### SELECTED PASSAGE
________

Themes, Motifs and Connotations:


Conflict is prevalent throughout this scene regarding the interaction between males and females and the declining upper class and the burgeoning middle class. Within the scene Blanche undermines the stereotypical role of a weak and submissive female to a certain extent due to the fact that she appears to hold a greater degree of power and authority within their relationship as Mitch is forced to ask her for permission to kiss her when he states, ‘Can I – uh – kiss you – goodnight?’ (p.276). However, this power is undermined and she seemingly reverts back to a weak, dependent female at the end of the scene when ‘with a soft cry [she] huddles in his embrace‘ (p.184) thus reinforcing Williams’ perception of the gender roles within American society at the time. Moreover, a conflict is seen between the upper class and middle class as Blanche attempts to instill a degree of propriety in Mitch when she states, ‘Just because Stanley and Stella aren’t at home is no reason why you shouldn’t behave like a gentleman’ (p.179). Furthermore, Mitch is seen to be somewhat in awe of Blanche due to her upper class status when he states, ‘I like you to be exactly the way that you are, because in all my – experience – I have never known anyone like you’ (p.177). This thereby indicates a divide between the two classes and symbolises the conflict between them.


Destructive nature of desire/sex/passion

Throughout the scene Blanche is seen to allude to the destructive nature of desire, sex and passion. In response to Mitch’s attempts to kiss her, Blanche responds, ‘I was somewhat flattered that you – desired me! But, honey, you know as well as I do that a single girl, a girl alone in the world, has got to keep a firm hold on her emotions or she’ll be lost!’ (p.176). This quotation insinuates that one’s submission to desire has the potential to destroy the individual and thereby depicts its destructive nature.

________

### GIVEN INFORMATION
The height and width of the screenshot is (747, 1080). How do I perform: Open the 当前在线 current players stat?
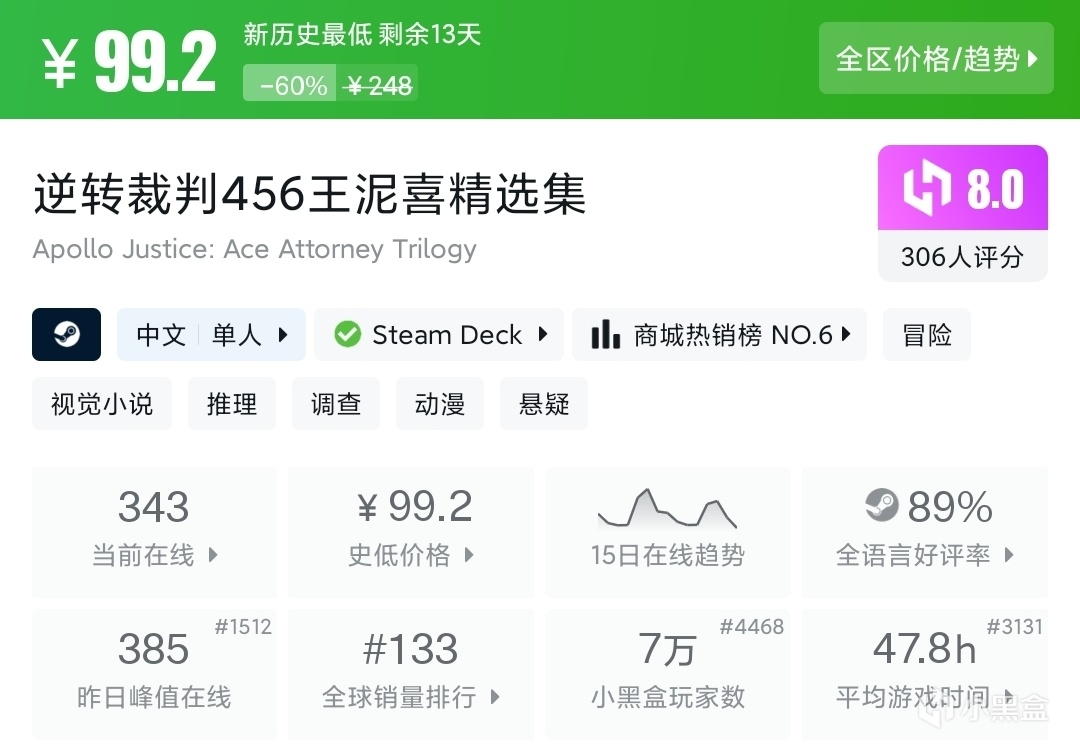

________

### WORK INSTRUCTIONS
• A. List every page reference given in parentheses in the themes analysis, in the order they occur.
• B. Please extract everything in the themes analysis from "Throughout the scene" down to "its destructive nature.".

### EXERCISE ANSWERS
• A. p.276, p.184, p.179, p.177, p.176

• B.
Throughout the scene Blanche is seen to allude to the destructive nature of desire, sex and passion. In response to Mitch’s attempts to kiss her, Blanche responds, ‘I was somewhat flattered that you – desired me! But, honey, you know as well as I do that a single girl, a girl alone in the world, has got to keep a firm hold on her emotions or she’ll be lost!’ (p.176). This quotation insinuates that one’s submission to desire has the potential to destroy the individual and thereby depicts its destructive nature.